It might be appropriate to document the project governance in the Readme. For instance "major changes have to be discussed in <link to mailing-list> first".
You also don't provide a link to this consultation. I can't find it on the public mailing-list, so I imagine it happened behind closed doors. I have no problem with this form of governance but it'd be nice if that was told upfront so people know about it.

I can understand @oncletom's frustration when after a 14 days PR with 55 commits, the PR is closed without a single warning, without discussion.

After someone does 55 commits within 2 weeks of work, following the contribution guidelines, asking for feedback, iterating several times, it might have not been entirely crazy to keep him in the loop when making the decision of what to do with his work.
WE ARE FUCKING HUMAN BEINGS FOR FUCK SAKE!

What I would then suggest is that I update our README to point to Thomas' forked repo's (similar to how Underscore and Lodash co-exist) so developers can make the decision on which version they prefer to use.

The comparison with Lodash is inaccurate since @oncletom hasn't expressed an intent to maintain a fork of Imager.js.

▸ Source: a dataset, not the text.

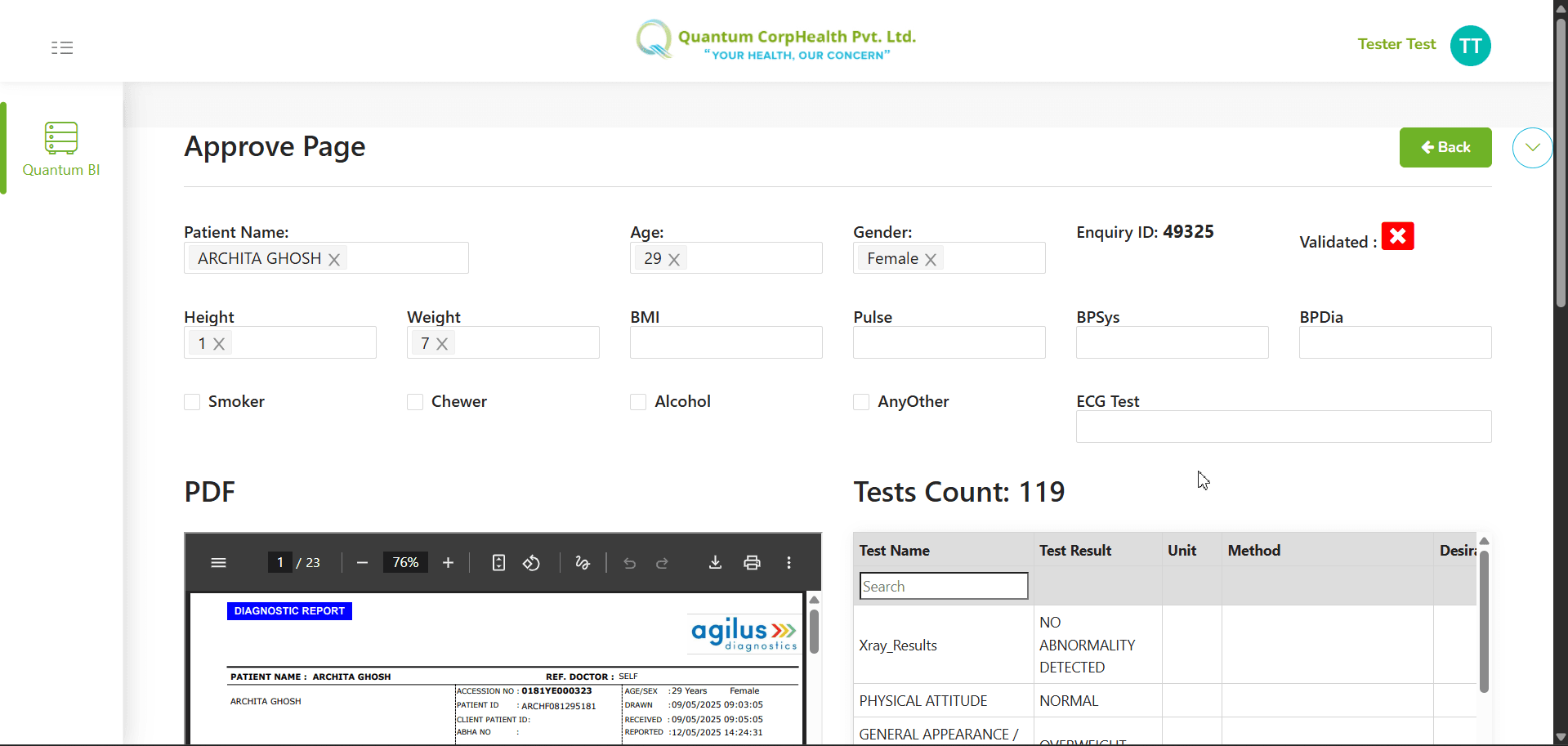Open the hamburger sidebar menu icon
The height and width of the screenshot is (746, 1568).
62,47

This shouldn't be considered a waste of time as I'll be making mention of your work in the readme file so developers know they have an option they can choose from.

Since the fork won't be maintained (I haven't talked with Thomas about it yet, but I imagine he doesn't plan to maintain it), evolution of the BBC-News versions won't be ported and Thomas' fork will very soon fall behind and won't be a viable choice for developers. So what you're saying is true, but only for every short period of time.
Probably not the sort of impact Thomas was looking for on this project.

Despite what your reassuring words, his time has been effectively wasted; it's hard to find more accurate words. Reviewers time too for that matter!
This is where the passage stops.